Can’t wait ‘til the next season of “Dexter” this fall? Not enough horror movies coming out this month? Is the fact that the Jodi Arias trial is winding down driving you into a mad depression? Well, fear not, horror show lovers, help is on the way. More killers are getting their own TV series, with two based on popular movie killers premiering in the next month. Norman Bates is open for business at the “Bates Motel” starting March 18 on A & E. And “Hannibal”, based on the “Hannibal the Cannibal” Lecter character of “The Silence of the Lambs” franchise fame, is being served up April 4 on NBC. Bon Appétit!
Ever since “The Sopranos” became a critical darling as well as a big ratings winner for HBO back in the early part of this century, networks have been trying to capture a similar dark magic with their own stories centered on killers and very bad eggs. Since then, “Breaking Bad” has become one of basic cable’s most respected shows as Walter White as gone from chemistry teacher to drug kingpin in five, terrifying seasons. Showtime’s “Dexter” is approaching year seven and has reinvigorated itself in its last couple of seasons by having stepsister Deb find out about her stepbrother's peccadilloes and joining him on the dark side of the law herself (http://exm.nr/Z98RPz). And Don Draper, Nucky Thompson, Sookie’s vampire lovers, all those sons of anarchy, and half the cast of “Game of Thrones” have proven that being the anti-hero sure beats being a hero on TV these days.
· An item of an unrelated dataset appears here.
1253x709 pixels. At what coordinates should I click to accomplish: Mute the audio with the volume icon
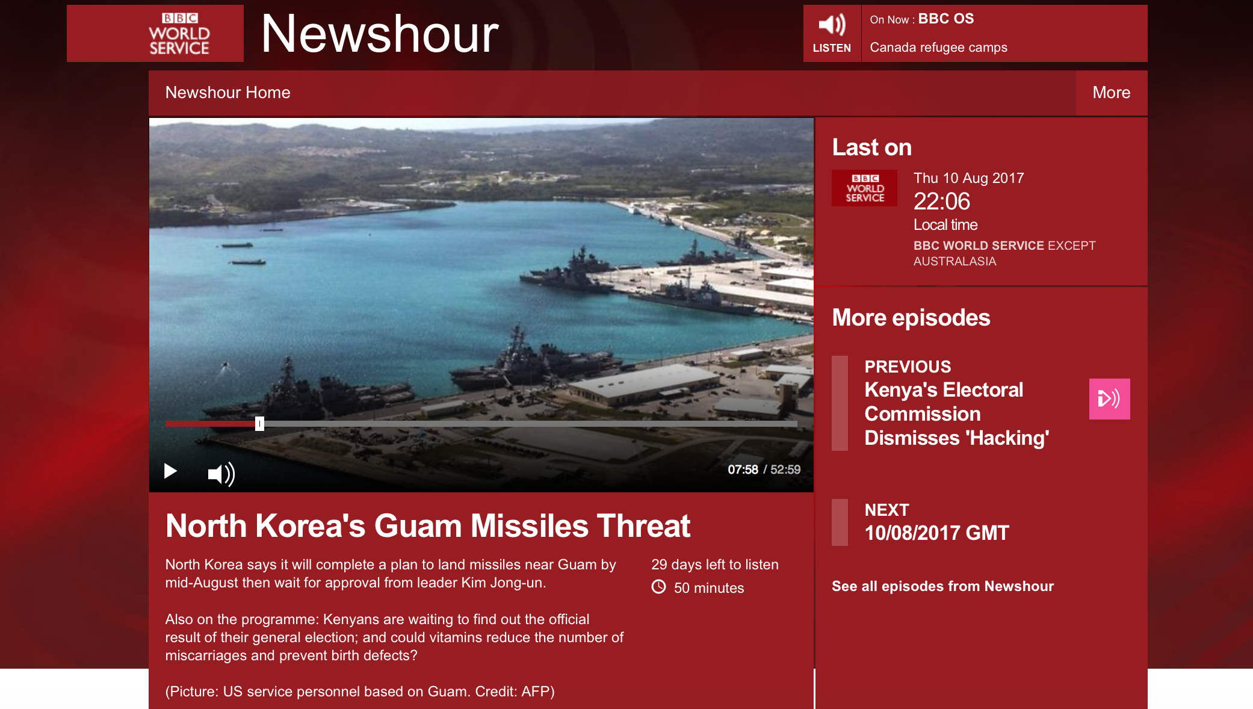coord(221,474)
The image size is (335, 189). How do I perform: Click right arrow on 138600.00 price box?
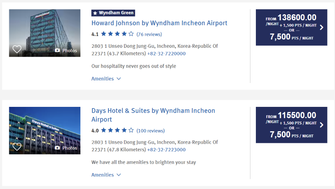(x=322, y=28)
Thus, Norman Bates and Hannibal Lecter, two of the greatest movie villains of all-time, will soon be starring in their own primetime TV shows. Bryan Fuller, who brought us “Heroes” a few seasons back, now switches to the other side with his take on the early years of Dr. Lecter’s duel with FBI profiler Will Graham. Mads Mikkelson plays Lecter while Hugh Dancy will essay the role of the bad doctor's crime fighting foil. Mikkelson made mincemeat out of 007’s testicles in “Casino Royale” in 2006, and we shall now see how he does with a man’s liver, some Fava beans and a nice Chianti. The DeLaurentis Group tried to make more hay out of the character with a youthful film reboot back in 2007 but “Hannibal Rising” bombed big time, so hopefully the American Film Institute’s pick for # 1 villain of all time (http://bit.ly/oEa39D) will make the transition to the small screen and not bite off more than he can chew.
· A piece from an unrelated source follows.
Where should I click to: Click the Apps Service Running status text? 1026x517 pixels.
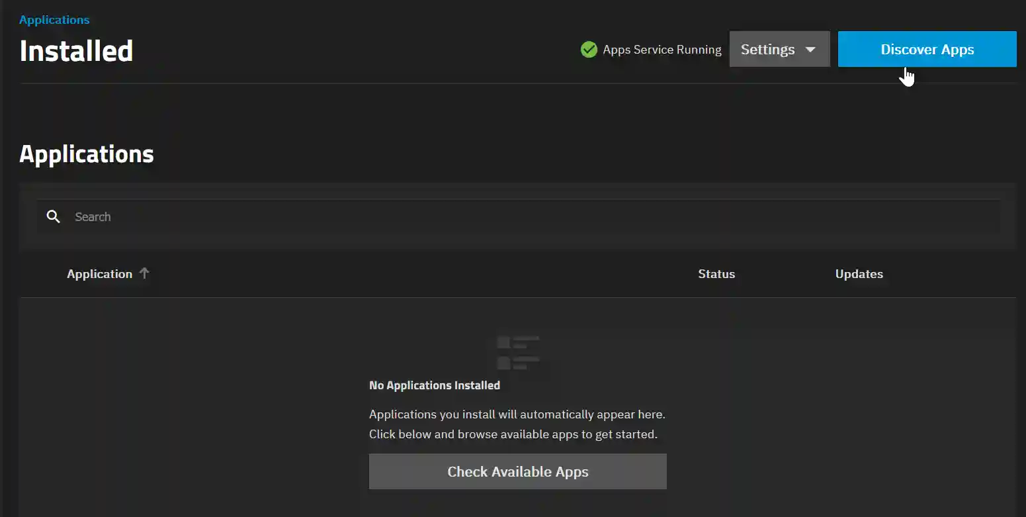(662, 49)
Then there’s Norman Bates. The AFI’s # 2 villain of all-time has seen his profile turn into just as big a legend since his premiere in Alfred Hitchcock’s horror classic “Psycho” way back in 1960. For my money, it’s impossible for anyone to top the amazing performance of Anthony Perkins as the mother-fixated motel manager (http://exm.nr/LOCHUQ) and most others agreed, as subsequent "Pyscho"sequels or spin-off's wisely turned to him to continue playing the iconic role. But Perkins is no longer with us and the role must be recast. Shrewdly, the makers of "Bates Motel" aren't starting with an adult Norman, but rather a teenager in an origins story, so that will make it a bit easier for an actor to start anew.
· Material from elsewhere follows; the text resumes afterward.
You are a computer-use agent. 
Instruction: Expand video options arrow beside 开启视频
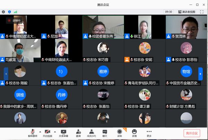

Freddie Highmore, the respected child star of "Finding Neverland" (1994), is now 21 and will be portraying the troubled teenage Norman. And the series will concentrate on his early, tempestuous relationship with his demanding mother Norma (Vera Famiga). Famiga is one of the more complex actresses working today and her participation promises something special. And showing how Norman was ‘schooled’ by his namesake parent could illuminate the entire “Psycho” series as I hope that the early years of Hannibal's story will do the same for his franchise. Time will tell whether either TV series resonates with the public the way their movie counterparts have for decades now.
To me, as a horror buff, the most promising part of all of this is the continuation of TV thriving in the genre. While big-budget movies are more obsessed with CGI effects and bloodletting, TV has concentrated on character, which makes all the difference in the world. Perhaps because they cannot be as gory as an R-rated movie, television shows have to make the characters more interesting to keep our attention. But keep us they do, even on a show like AMC's “The Walking Dead” where the violence is unsettling, but the characterizations are more so. We wouldn't care about what happens on the show, and it wouldn't be basic cable's biggest hit, if it weren't for us caring about what happens to the cadre of complex characters. And care we do, about them, and all the other baddies in primetime who are making for such rich and fascinating character studies.
It could be a big year for horror, what with “Bates Motel” and “Hannibal” launching in the next weeks, along with the premieres of big screen remakes like “Carrie”, “Evil Dead”, and “Hellraiser” due in the coming months. I'm also looking forward to the theatrical releases of original works like “World War Z”, “The Lords of Salem” and “All the Boys Love Mandy Lane” as well. With all that, who needs the Jodi Arias trial? And frankly, that nightmare is just too horrifying to watch. Even for me.